The Shimoichi Board of Education is a participant in the JET (Japan Exchange and Teaching) Programme. The JET Programme is a Japanese government initiative which aims to promote internationalization in Japan’s local communities by helping to improve foreign language education and developing international exchange at the community level. Shimoichi has two native English speakers who work as Assistant Language Teachers (ALT). One is placed predominantly at Shimoichi Elementary, while the other is placed at Shimoichi Junior High.
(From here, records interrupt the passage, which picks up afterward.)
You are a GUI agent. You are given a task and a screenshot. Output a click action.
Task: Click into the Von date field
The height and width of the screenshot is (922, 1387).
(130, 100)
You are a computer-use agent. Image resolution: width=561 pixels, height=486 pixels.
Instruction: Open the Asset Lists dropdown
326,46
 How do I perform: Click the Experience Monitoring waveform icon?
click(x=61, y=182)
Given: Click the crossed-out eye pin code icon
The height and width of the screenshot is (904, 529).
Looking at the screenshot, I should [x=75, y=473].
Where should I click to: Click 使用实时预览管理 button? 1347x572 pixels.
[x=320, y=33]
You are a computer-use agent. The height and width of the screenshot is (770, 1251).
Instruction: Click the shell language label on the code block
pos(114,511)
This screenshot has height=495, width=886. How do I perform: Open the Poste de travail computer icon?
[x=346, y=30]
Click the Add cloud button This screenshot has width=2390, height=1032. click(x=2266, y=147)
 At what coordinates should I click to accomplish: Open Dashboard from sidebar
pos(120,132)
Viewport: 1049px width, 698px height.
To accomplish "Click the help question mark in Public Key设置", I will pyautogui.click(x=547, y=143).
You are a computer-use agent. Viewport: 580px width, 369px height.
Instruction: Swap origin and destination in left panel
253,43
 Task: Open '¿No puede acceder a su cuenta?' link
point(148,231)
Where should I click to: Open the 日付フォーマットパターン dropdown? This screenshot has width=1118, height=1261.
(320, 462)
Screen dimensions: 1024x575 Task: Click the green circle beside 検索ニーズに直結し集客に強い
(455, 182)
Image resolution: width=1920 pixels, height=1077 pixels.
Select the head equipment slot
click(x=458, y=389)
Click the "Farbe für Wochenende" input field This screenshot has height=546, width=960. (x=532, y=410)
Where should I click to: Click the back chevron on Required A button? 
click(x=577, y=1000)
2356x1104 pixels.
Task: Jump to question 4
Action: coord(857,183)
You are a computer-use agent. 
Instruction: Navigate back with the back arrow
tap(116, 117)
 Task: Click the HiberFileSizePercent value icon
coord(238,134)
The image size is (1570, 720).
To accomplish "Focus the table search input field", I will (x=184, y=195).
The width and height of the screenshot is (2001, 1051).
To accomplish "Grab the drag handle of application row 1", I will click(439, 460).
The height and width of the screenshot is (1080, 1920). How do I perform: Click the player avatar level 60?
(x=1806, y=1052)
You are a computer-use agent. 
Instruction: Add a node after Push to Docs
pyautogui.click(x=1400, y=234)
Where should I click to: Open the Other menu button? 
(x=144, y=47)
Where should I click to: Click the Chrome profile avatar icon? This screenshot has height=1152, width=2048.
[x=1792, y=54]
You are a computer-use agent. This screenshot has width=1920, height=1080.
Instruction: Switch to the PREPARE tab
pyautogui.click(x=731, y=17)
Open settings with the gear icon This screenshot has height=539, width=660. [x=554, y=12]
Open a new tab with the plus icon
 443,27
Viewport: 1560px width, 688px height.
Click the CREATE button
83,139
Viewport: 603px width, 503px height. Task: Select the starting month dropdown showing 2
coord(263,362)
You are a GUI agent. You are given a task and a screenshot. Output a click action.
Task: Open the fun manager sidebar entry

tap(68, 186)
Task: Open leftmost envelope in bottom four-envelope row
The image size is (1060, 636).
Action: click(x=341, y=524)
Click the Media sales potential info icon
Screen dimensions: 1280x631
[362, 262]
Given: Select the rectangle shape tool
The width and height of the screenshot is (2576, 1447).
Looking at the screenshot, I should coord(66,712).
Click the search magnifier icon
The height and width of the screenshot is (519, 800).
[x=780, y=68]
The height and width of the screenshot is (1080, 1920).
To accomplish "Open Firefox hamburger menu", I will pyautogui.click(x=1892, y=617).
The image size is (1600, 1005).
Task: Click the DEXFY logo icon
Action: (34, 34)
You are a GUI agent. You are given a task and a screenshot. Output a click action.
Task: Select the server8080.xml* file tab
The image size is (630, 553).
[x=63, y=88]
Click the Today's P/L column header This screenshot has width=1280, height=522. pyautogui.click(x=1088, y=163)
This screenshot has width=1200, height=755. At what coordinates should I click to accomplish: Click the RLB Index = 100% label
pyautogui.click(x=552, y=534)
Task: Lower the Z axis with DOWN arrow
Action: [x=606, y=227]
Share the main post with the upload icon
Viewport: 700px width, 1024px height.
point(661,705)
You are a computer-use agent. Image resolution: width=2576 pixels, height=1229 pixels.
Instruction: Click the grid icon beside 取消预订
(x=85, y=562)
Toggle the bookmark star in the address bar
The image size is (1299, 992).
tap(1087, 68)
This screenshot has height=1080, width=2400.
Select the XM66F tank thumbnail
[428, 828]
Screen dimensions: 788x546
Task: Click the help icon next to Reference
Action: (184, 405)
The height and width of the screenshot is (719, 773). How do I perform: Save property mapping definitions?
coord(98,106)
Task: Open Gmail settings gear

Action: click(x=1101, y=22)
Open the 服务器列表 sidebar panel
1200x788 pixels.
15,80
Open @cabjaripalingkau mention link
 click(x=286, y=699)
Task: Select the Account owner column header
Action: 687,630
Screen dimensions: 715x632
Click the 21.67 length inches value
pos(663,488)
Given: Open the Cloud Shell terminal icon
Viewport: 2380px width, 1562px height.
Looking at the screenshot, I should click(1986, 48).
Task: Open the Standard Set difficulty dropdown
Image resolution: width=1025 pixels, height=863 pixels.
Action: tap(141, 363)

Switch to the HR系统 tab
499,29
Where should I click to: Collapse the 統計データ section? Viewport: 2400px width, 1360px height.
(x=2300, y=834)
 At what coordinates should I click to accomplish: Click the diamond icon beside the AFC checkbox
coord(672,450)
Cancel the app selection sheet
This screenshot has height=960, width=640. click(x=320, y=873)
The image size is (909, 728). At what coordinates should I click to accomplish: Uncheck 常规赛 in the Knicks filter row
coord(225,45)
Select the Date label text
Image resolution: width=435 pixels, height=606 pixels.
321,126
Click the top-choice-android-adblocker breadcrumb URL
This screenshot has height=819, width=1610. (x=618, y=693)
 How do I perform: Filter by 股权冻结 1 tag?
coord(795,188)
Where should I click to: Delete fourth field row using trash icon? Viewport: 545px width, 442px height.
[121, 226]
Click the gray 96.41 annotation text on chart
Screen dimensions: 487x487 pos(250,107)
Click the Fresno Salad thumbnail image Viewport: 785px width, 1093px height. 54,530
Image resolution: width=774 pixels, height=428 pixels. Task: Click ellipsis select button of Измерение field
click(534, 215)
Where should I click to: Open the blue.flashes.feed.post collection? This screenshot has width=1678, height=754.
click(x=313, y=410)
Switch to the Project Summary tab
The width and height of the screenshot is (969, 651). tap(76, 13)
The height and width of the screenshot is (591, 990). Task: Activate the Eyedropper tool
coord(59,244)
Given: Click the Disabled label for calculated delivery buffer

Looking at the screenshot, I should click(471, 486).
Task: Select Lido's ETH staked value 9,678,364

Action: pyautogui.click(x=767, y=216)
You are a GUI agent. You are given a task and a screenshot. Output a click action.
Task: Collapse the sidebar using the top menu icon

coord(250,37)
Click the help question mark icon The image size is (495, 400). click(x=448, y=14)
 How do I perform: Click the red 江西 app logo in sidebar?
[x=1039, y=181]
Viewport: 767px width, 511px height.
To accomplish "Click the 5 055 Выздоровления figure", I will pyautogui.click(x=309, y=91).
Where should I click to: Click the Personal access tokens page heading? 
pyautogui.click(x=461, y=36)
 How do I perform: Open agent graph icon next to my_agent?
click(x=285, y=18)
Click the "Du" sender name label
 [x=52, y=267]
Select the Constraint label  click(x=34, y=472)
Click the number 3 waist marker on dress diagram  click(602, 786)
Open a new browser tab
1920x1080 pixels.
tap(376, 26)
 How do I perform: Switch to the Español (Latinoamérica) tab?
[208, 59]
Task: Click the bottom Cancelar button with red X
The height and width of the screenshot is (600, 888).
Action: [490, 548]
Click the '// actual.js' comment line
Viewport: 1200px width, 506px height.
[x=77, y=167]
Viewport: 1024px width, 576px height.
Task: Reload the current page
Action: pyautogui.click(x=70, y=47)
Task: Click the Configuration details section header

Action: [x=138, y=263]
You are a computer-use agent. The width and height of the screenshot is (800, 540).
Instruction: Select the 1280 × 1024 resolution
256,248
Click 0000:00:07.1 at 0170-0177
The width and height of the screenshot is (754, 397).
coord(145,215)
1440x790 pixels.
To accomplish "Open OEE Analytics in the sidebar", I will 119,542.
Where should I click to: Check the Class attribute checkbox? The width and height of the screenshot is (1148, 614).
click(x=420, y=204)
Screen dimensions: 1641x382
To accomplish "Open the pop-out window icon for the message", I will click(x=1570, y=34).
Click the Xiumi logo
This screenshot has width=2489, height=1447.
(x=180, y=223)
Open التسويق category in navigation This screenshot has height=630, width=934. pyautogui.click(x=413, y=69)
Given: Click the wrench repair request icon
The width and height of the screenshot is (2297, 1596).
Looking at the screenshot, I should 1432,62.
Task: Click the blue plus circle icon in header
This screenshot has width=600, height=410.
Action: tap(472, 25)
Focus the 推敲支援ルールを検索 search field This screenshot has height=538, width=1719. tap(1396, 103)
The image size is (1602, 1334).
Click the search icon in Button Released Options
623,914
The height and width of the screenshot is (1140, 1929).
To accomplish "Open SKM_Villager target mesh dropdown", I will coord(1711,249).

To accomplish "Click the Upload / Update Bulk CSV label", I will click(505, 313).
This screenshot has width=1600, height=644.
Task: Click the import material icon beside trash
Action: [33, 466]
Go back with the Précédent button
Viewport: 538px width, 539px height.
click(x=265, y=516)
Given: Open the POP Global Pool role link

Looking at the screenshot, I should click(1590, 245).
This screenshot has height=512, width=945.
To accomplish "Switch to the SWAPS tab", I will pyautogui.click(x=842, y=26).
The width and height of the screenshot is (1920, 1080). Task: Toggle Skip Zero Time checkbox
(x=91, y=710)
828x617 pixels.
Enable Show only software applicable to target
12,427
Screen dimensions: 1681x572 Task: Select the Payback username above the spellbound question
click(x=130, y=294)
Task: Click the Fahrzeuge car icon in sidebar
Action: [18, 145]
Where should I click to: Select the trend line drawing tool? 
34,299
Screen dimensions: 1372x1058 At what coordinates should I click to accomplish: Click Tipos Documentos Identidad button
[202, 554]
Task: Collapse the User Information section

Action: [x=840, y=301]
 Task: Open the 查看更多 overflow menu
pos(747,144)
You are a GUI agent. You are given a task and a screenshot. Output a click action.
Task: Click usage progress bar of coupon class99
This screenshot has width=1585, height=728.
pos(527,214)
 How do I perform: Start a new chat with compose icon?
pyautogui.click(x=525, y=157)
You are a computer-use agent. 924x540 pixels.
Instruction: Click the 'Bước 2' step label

The junior high school has had an ALT since 1997, while the elementary school first acquired an ALT in 2006.

==Transportation==
===Railways===
Shimoichi has no passenger railway service. The nearest train station is Shimoichiguchi Station on the Kintetsu Yoshino Line in Ōyodo.

==Local attractions==
- Gangyō-ji
- Niukawakami Shrine

===Festivals===

Hatsuichi, which means "first market", is an annual festival in early February. Before supermarkets and other modern conveniences existed, the townspeople gathered every ten days for a market. Hatsuichi marked the first market of the new lunar year. Over time Hatsuichi and the local Ebisu Shrine joined in creating the modern festival. Ebisu is a god of business and one of the seven "lucky gods" derived from China. The Ebisu Shrine is decorated with lanterns, traditional ornaments and colors for the festival, which now marks the annual opening of the shrine. On the afternoon of Hatsuichi a portable shrine is paraded through the town.

In July, the neighboring town of Oyodo hosts the Yoshino-gawa festival, which includes a fireworks display.

In early October, the town holds a sports festival in honor of Japan's national Health and Sports Day. An opening ceremony including fireworks and the lighting of an Olympic-style torch takes place as neighborhoods compete in various games. Prizes are awarded on the neighborhood and town level, and may include items such as bags of rice, bicycles, toaster ovens, heaters, tissues, beer, game systems, and various household items. The town's schools also participate in the event with various dances and performances.

The Aki Matsuri (Fall or Autumn Festival) is held in mid- to late October. Activities include a parade of lanterns and drums down the main street to one of the town's temples near the top of a mountain. The town's bunkasai (cultural festival) also takes place around this time, with numerous performances by townspeople and local school children, as well as displays of calligraphy, pottery, paintings, and flower arrangements by local artists in the town's cultural hall.